Stokke v. Cegavske (link)
A GOP-backed lawsuit against Nevada Secretary of State Barbara Cegavske sought to change the way ballots were being counted in Clark County, the state’s most populous area. Republicans asked the judge to halt the use of a machine used to match signatures on mail-in ballots and give the public better access to observe the ballot-counting process.
The suit, filed in federal court, mirrored similar claims made in a state-court case that was pending in the Nevada Supreme Court at the time. In that state court case, a judge had ruled the machines were “not only permissible, but the only way the county would be able to process all ballots before the statewide canvass deadline.”
Status: On Nov. 6, a judge rejected Republicans’ request to change how state officials count votes. The original complaint is pending at the U.S. District Court for the District of Nevada.
Trump v. Hobbs (link)
The Trump campaign sued Arizona Secretary of State Katie Hobbs, alleging that some votes cast on Election Day were incorrectly rejected in Maricopa County, home to Phoenix and more than half the state’s residents. The complaint asked for a manual inspection of the ballots at issue and for a judge to block the state’s final vote certification until the review is complete.
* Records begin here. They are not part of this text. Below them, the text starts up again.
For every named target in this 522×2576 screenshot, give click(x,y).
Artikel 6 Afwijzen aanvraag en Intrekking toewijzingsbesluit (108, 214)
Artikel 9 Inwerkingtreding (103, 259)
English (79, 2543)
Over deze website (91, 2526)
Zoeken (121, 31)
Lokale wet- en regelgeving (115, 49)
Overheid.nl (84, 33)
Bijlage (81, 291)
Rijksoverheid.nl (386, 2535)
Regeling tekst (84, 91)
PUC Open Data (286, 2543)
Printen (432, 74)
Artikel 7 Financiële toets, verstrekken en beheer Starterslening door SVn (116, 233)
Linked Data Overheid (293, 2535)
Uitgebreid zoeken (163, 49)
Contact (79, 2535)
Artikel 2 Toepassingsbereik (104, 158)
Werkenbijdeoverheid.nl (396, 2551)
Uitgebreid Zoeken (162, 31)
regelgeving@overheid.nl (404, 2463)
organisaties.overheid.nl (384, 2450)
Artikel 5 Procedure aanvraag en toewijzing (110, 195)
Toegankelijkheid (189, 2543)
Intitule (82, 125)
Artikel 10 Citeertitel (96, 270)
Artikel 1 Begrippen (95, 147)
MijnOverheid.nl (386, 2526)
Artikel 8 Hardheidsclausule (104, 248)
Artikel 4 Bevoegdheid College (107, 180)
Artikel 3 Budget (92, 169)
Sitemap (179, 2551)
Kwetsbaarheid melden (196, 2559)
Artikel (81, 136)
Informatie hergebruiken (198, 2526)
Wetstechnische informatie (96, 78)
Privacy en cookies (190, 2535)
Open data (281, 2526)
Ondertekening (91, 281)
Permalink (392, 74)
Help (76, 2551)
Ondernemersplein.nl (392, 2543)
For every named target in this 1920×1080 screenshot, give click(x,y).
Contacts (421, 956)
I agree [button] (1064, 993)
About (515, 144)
The suit claimed numerous voters were alerted by an electronic tabulation machine of irregularities with their ballots, potentially caused by stray markings, ink splotches or voter errors. Under state law, those people should have been given an opportunity to fix their ballot after the machine flagged problems. Some poll workers encouraged voters to override the error message causing each ballot to be cast with the defect, the lawsuit alleged.
The Arizona secretary of state’s office said it appeared to be a second attempt to advance claims brought in a separate lawsuit, since dropped, that raised issues with the use of Sharpies to fill
Status: Trump lawyers on Friday asked the judge not to rule on the Trump-related claims, which involved too few ballots to affect the election outcome.
Chatham County Absentee Ballot Case (link)
The Georgia Republican Party and the Trump campaign filed a challenge against the Chatham County Board of Elections the day after Election Day, claiming there was evidence that officials had mixed absentee ballots received after polls closed on Nov. 3 with ones being tabulated, in violation of state law. The filing asked a state court to bar the counting of any absentee ballots received after the deadline.
Status: A judge dismissed the matter two days later, ruling that there was no evidence the Election Board didn’t follow the law.
The Trump campaign has said it plans to request a recount in Georgia and Wisconsin. Election lawyers said it was unlikely a recount would alter the results of the presidential election. Statewide recounts aren’t common and rarely succeed.
A study conducted by FairVote, a nonpartisan organization, found that between 2000 and 2015, statewide recounts resulted in a different outcome in one out of every 1,562 statewide elections. Historically, recounts shift statewide results only by small margins averaging less than 300 votes, FairVote said.
Georgia Republican Secretary of State Brad Raffensperger has ordered a statewide manual recount by hand. Mr. Biden currently leads the race by just over 14,000 votes out of almost 5 million cast.
The Trump campaign said that Rep. Doug Collins will lead its Georgia recount effort.
On Nov. 4, the Trump campaign requested a recount in Wisconsin, citing a “razor-thin race” where Mr. Biden has a 20,000-vote advantage.
Under state law, a campaign can request a recount if the vote margin is within 1 percentage point.
A campaign must make its request up to three days after Wisconsin counties complete their canvassing of the vote, which they are required to do by Nov. 17. A Wisconsin recount must be completed within 13 days of the formal recount order and paid for up front, usually by the requesting campaign.
Wisconsin has previously conducted high-profile recounts. In the 2016 presidential election, Green Party candidate Jill Stein requested a Wisconsin recount, which resulted in a net gain of 131 votes for Mr. Trump.